Material shown =
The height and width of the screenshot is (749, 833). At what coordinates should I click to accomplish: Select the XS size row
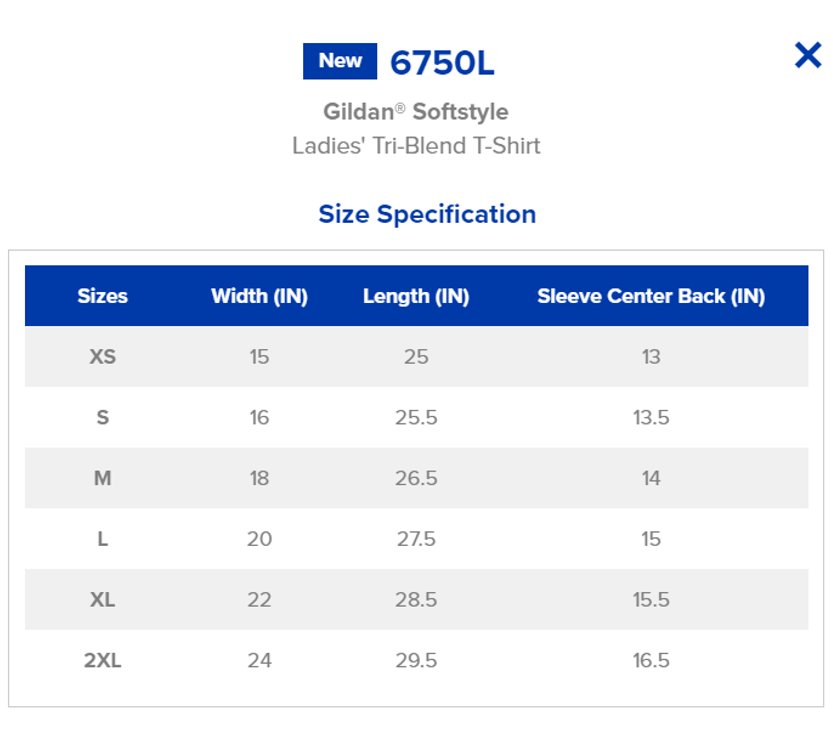pos(103,356)
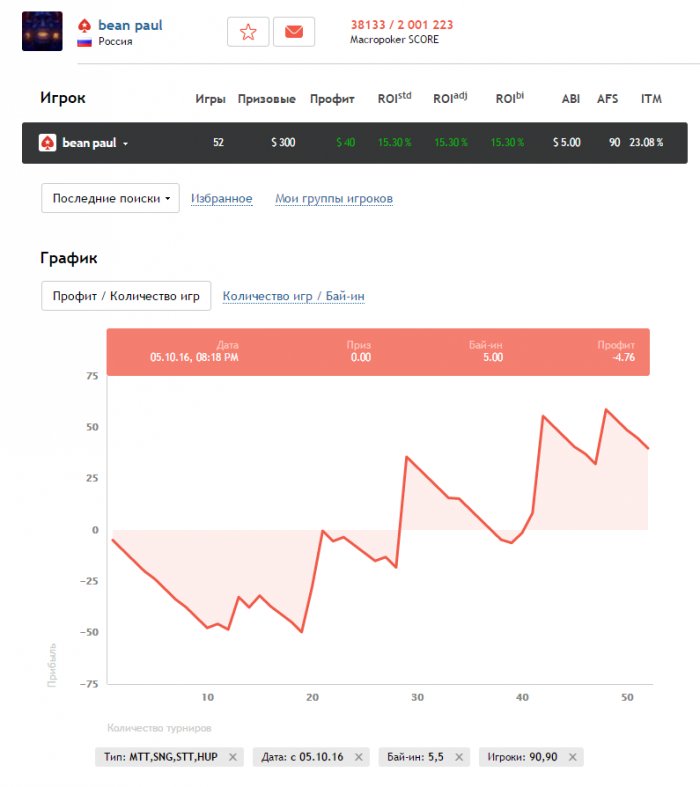This screenshot has height=787, width=700.
Task: Remove the 'Бай-ин: 5,5' filter
Action: (x=459, y=757)
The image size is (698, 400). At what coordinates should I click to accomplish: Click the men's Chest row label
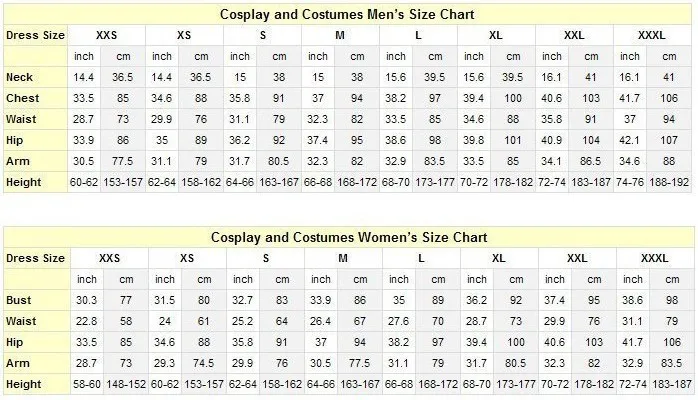click(23, 98)
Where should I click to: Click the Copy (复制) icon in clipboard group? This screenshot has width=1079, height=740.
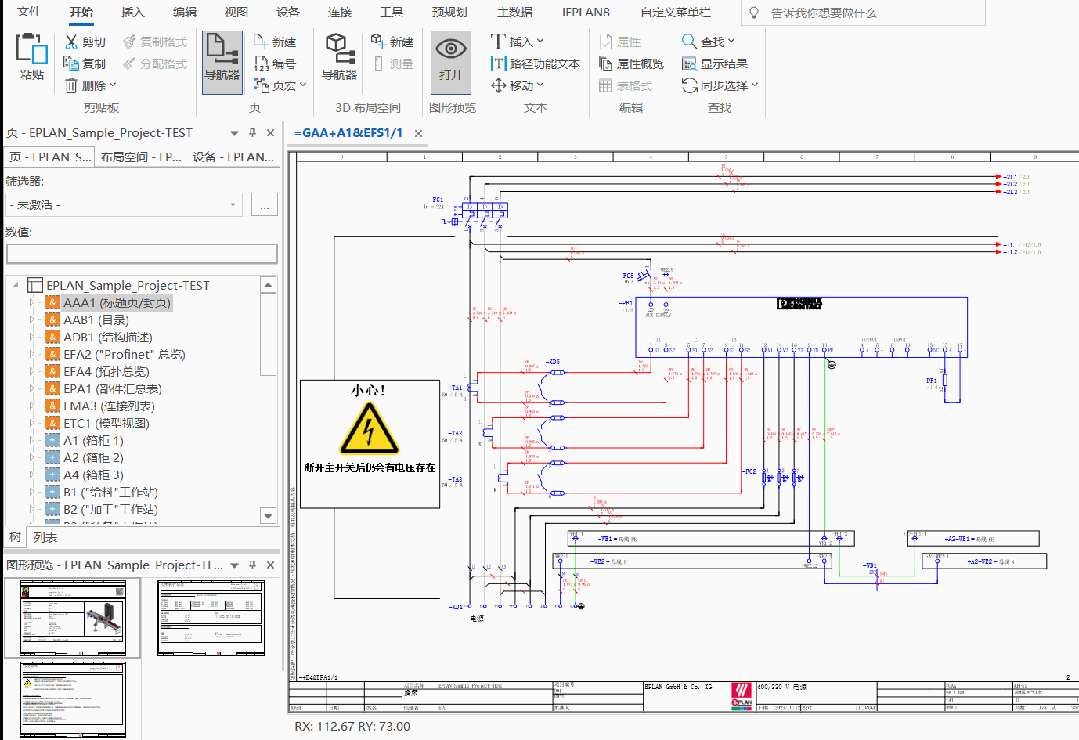72,64
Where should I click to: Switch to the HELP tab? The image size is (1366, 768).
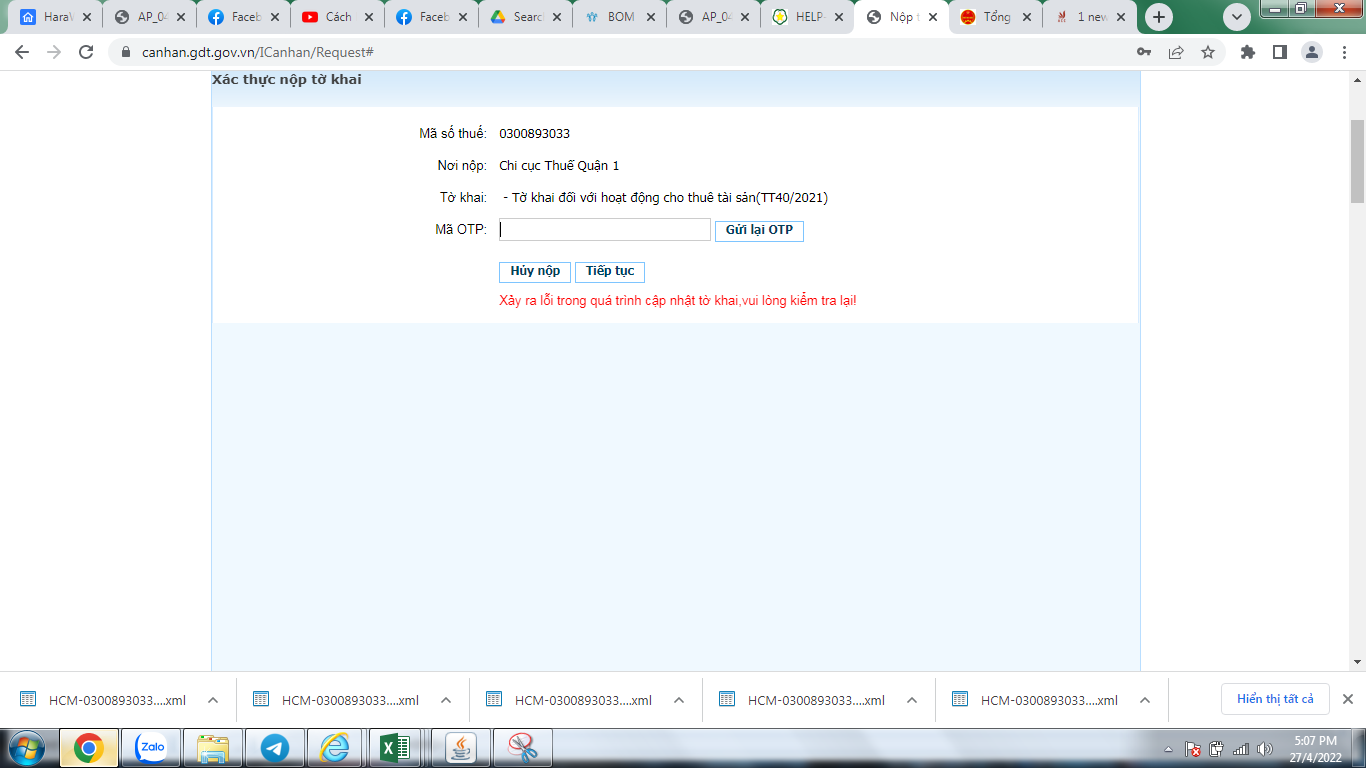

Problem details =
In the answer, the entries should be restated verbatim, with all pictures omitted.

Exercise response =
The height and width of the screenshot is (749, 833). At what coordinates should I click to accomplish: Select the XS size row
pos(103,356)
This screenshot has height=787, width=700.
Task: Remove the 'Бай-ин: 5,5' filter
Action: (x=459, y=757)
The image size is (698, 400). At what coordinates should I click to accomplish: Click the men's Chest row label
click(23, 98)
Where should I click to: Click the Copy (复制) icon in clipboard group? This screenshot has width=1079, height=740.
72,64
Where should I click to: Switch to the HELP tab? The image size is (1366, 768).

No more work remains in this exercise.